**What to do**
Can you reproduce every item below word for word, from the first to the last?

**Data shown**

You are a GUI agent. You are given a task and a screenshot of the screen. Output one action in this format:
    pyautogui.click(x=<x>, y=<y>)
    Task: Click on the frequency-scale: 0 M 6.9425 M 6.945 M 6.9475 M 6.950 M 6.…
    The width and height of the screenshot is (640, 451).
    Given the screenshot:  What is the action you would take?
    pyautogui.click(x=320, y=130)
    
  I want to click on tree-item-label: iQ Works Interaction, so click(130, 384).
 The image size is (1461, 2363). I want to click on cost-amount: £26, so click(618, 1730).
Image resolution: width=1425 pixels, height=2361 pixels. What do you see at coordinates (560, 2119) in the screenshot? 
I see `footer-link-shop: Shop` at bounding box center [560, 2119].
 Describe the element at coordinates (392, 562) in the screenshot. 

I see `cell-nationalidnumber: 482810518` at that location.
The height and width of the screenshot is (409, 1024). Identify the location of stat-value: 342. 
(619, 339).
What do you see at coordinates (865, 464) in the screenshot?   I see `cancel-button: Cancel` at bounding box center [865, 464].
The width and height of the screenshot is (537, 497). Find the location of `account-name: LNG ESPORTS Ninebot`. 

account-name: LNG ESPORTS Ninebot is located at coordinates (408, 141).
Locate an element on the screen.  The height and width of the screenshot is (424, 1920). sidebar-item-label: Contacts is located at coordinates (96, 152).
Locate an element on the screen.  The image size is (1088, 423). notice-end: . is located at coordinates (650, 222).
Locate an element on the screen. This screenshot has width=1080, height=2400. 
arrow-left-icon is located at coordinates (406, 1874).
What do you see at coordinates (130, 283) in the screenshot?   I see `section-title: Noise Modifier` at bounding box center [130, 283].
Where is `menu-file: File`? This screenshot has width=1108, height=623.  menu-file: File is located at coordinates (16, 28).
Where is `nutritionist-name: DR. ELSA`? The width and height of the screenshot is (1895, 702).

**Written reply**
You are a GUI agent. You are given a task and a screenshot of the screen. Output one action in this format:
    pyautogui.click(x=<x>, y=<y>)
    Task: Click on the frequency-scale: 0 M 6.9425 M 6.945 M 6.9475 M 6.950 M 6.…
    The width and height of the screenshot is (640, 451).
    Given the screenshot:  What is the action you would take?
    pyautogui.click(x=320, y=130)
    
  I want to click on tree-item-label: iQ Works Interaction, so click(130, 384).
 The image size is (1461, 2363). I want to click on cost-amount: £26, so click(618, 1730).
Image resolution: width=1425 pixels, height=2361 pixels. What do you see at coordinates (560, 2119) in the screenshot? 
I see `footer-link-shop: Shop` at bounding box center [560, 2119].
 Describe the element at coordinates (392, 562) in the screenshot. 

I see `cell-nationalidnumber: 482810518` at that location.
The height and width of the screenshot is (409, 1024). Identify the location of stat-value: 342. 
(619, 339).
What do you see at coordinates (865, 464) in the screenshot?   I see `cancel-button: Cancel` at bounding box center [865, 464].
The width and height of the screenshot is (537, 497). Find the location of `account-name: LNG ESPORTS Ninebot`. 

account-name: LNG ESPORTS Ninebot is located at coordinates (408, 141).
Locate an element on the screen.  The height and width of the screenshot is (424, 1920). sidebar-item-label: Contacts is located at coordinates (96, 152).
Locate an element on the screen.  The image size is (1088, 423). notice-end: . is located at coordinates (650, 222).
Locate an element on the screen. This screenshot has width=1080, height=2400. 
arrow-left-icon is located at coordinates (406, 1874).
What do you see at coordinates (130, 283) in the screenshot?   I see `section-title: Noise Modifier` at bounding box center [130, 283].
Where is `menu-file: File`? This screenshot has width=1108, height=623.  menu-file: File is located at coordinates (16, 28).
Where is `nutritionist-name: DR. ELSA`? The width and height of the screenshot is (1895, 702).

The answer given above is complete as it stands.